The graph shows an image of the term ‘‘microsoft’’ in the all the New York Times headlines (Jan 1985 — Dec 2007), obtained via sparse classification.

We have used the sparse logistic regression algorithm described in Koh, Kim and Boyd (2007), on a sliding window of one year at yearly increments. For every year, we looked at the past year’s worth of headlines, and computed a sparse logistic regression classifier to classify the headlines containing the term ‘‘microsoft" from those not containing that term. (Each headline is a document unit, and we have represented the text data using a bag-of-words representation, after removing stop words and removing capitalization and punctuation.) Thus, for each year, we have obtained a short list of terms, and associated weights, that are predictors of the appearance of the query term in any headline. This results in a matrix of weights, each column corresponding to a year, and each row to a word. If we arrange the rows of the matrix so that words are listed in order of appearance, the matrix will have a staircase pattern. Tracing any row reveals the corresponding term blinking in and out over time as a salient descriptor of ‘‘microsoft’’.

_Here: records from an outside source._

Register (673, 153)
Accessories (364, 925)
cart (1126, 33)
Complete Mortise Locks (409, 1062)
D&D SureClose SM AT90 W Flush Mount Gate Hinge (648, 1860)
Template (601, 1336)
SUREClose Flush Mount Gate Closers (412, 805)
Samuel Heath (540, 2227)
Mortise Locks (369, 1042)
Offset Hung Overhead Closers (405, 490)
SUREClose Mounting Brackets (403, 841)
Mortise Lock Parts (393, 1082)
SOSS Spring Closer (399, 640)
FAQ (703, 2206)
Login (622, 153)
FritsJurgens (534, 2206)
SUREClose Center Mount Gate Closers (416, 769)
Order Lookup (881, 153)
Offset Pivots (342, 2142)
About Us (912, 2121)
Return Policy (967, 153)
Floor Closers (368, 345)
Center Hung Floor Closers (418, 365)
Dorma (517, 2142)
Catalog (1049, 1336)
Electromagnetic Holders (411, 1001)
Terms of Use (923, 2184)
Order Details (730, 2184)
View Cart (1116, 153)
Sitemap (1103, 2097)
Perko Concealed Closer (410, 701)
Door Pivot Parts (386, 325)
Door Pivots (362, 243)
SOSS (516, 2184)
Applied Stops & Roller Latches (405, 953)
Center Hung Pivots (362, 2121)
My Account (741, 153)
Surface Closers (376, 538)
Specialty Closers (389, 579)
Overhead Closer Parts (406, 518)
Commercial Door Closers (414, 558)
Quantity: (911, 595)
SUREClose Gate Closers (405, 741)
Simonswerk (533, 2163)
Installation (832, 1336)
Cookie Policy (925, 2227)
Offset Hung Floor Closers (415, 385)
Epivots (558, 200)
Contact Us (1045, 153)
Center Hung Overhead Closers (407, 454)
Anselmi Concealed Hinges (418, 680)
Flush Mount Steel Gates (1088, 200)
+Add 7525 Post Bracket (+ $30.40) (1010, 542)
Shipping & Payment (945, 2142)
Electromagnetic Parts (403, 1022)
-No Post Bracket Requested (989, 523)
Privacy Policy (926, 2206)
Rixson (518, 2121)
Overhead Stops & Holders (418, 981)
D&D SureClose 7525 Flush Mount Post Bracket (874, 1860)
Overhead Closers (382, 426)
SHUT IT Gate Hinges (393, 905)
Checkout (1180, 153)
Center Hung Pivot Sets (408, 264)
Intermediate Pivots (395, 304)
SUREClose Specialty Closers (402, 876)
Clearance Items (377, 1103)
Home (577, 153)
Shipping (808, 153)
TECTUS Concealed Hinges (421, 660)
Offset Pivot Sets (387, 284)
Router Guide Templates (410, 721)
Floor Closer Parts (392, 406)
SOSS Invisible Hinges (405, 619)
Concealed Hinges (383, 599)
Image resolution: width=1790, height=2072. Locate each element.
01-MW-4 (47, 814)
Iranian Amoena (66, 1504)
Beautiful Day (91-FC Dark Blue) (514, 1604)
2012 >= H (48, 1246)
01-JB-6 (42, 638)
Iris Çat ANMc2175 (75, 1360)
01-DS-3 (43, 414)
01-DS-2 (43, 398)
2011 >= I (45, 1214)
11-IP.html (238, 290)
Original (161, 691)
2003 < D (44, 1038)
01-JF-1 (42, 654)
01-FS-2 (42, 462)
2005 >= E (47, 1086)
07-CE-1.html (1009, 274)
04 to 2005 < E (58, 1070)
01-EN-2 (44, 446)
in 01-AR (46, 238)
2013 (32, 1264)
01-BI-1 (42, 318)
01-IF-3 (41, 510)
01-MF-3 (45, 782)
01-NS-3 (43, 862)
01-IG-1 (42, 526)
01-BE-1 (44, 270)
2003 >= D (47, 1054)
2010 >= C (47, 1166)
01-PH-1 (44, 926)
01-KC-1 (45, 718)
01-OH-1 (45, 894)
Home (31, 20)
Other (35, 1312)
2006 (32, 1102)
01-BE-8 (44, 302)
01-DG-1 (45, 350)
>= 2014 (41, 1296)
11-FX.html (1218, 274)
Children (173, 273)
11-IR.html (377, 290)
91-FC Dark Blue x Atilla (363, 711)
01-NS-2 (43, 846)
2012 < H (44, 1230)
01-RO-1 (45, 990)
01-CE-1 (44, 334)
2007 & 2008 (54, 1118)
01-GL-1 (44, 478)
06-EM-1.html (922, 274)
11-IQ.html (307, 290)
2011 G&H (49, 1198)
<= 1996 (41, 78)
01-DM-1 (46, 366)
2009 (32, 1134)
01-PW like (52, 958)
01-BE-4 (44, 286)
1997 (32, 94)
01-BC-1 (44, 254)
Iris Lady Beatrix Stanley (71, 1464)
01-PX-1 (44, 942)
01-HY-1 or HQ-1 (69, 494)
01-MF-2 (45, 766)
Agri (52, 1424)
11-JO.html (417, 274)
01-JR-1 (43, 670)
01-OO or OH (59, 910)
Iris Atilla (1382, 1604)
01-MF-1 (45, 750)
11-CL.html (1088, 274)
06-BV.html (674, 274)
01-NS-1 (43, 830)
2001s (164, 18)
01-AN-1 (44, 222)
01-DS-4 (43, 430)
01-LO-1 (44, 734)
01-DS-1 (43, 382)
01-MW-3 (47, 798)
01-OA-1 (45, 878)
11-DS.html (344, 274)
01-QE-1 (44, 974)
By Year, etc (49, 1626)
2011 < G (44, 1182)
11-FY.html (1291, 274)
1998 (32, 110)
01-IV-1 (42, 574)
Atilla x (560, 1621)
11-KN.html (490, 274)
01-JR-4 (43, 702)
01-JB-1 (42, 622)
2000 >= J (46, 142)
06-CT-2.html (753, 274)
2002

A visualization of the matrix of weights is shown in the figure above. In the figure, each rectangle indicates the presence of the word as an important feature for that year. (We have only shown the top 40 words, as ranked in terms of their overall weight in the matrix.) The darkness of the rectangle indicates its relative weight to the other words selected. The vertical axis corresponds to the terms in the resulting collection of lists, shown by order of appearance. Thus, the plot shows a staircase pattern.

The list appears to provide an accurate summary of Microsoft, with the top prize going to ‘‘software’’ (the long-term focus of the company) and ‘‘xbox’’ (its most recent best-selling product). The figure is not simply a summary, as it provides a timeline of the evolution of the company that is consistent with common knowledge, and indeed the Wikipedia entry on Microsoft. The initial terms refer to a high-growth corporation (with terms like ‘‘company’’, ‘‘net’’, ‘‘profit’’, ‘‘doubled’’). The list of words then visits terms related to products, from ‘‘lotus’’ to ‘‘windows’’ to ‘‘xbox’’. Another important topic involves legal terms (‘‘case’’, ‘‘judge’’, ‘‘settle“) , with a reference to the famous anti-trust case in Europe. More recently, the terms reflect the growing importance of the Internet (‘‘web’’) and media (‘‘broadcast’’). Throughout, the names of important related companies are mentioned: ‘‘intuit”, ‘‘apple", ‘‘google’’.

Reading the plot vertically allows to understand the main topics for a particular year. For example, the year 2002-2003 hits terms like ‘‘anti-trust’’, ‘‘europe’’, and ‘‘software’’. The plot also allows to pinpoint terms that keep recurring in the news over a long stretch of time (‘‘software’’ is the most constant reference over time).